Exactly the lines from the one with "You are a computer-use agent. The" through the final line of the entries, and nothing else, should appear in the answer; no pictures go in it.

(Beginning of DATA EXTRACTS)

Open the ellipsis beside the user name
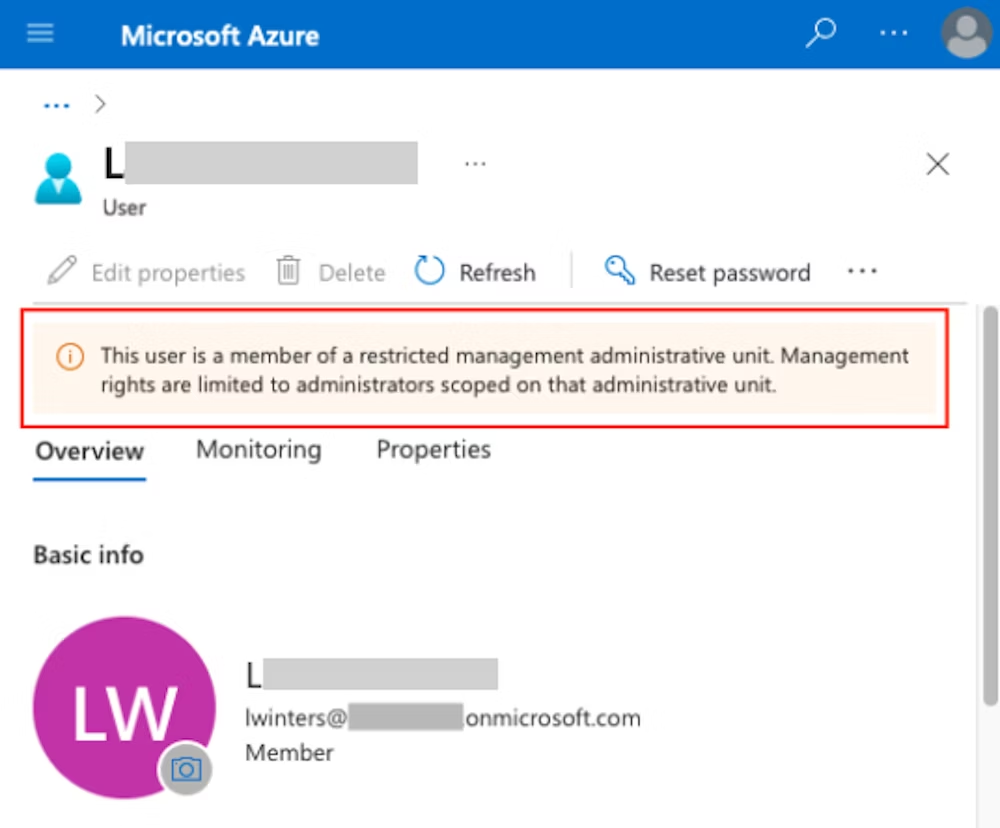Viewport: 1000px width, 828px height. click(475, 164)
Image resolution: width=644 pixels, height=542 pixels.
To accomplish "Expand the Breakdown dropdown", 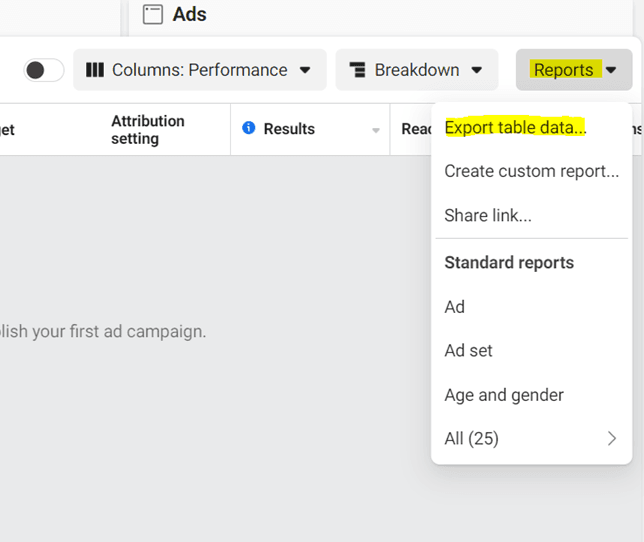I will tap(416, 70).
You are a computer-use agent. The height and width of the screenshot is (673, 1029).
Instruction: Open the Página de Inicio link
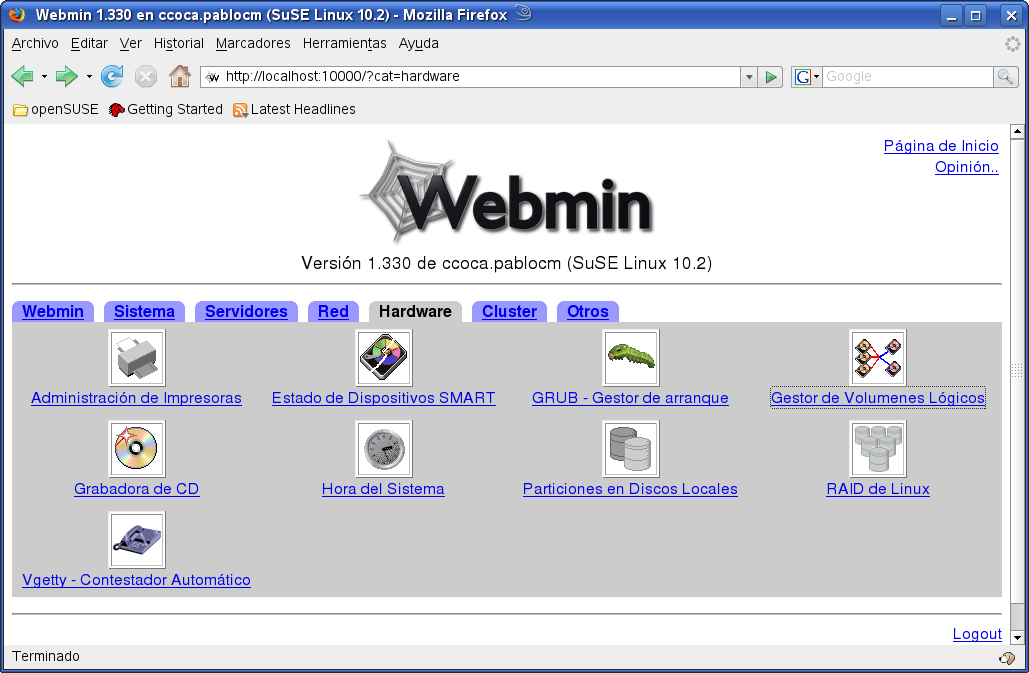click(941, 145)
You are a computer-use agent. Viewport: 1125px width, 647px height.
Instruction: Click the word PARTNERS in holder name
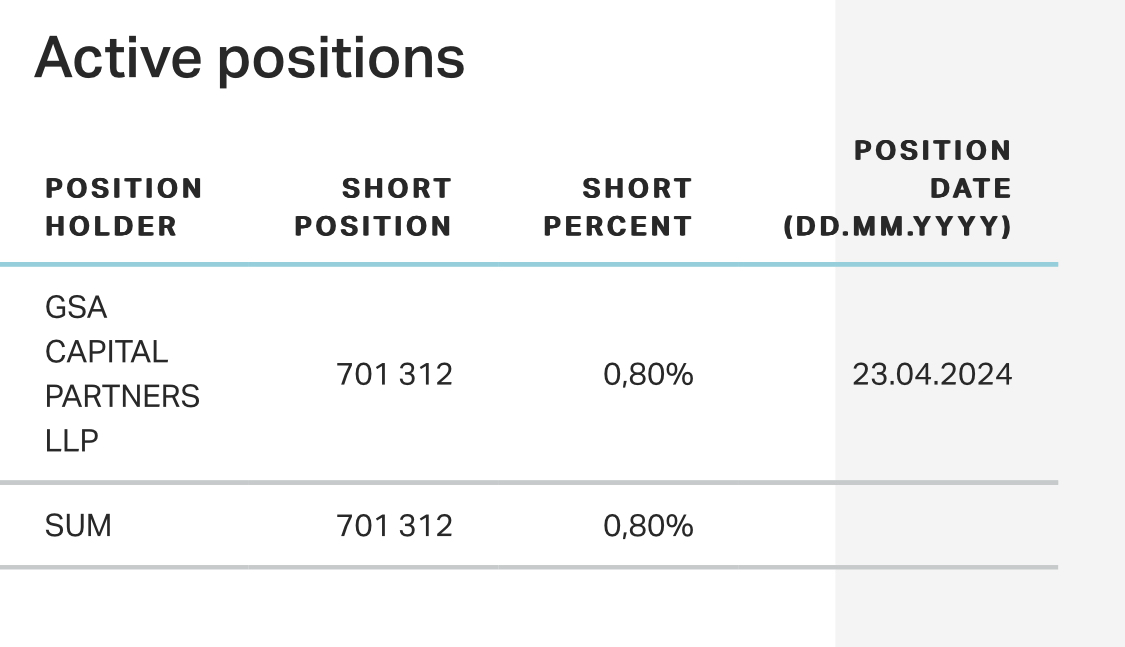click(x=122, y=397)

(End of DATA EXTRACTS)

• _EXERCISE RESPONSE_
You are a computer-use agent. The height and width of the screenshot is (673, 1029).
Instruction: Open the Página de Inicio link
click(941, 145)
You are a computer-use agent. Viewport: 1125px width, 647px height.
Instruction: Click the word PARTNERS in holder name
click(x=122, y=397)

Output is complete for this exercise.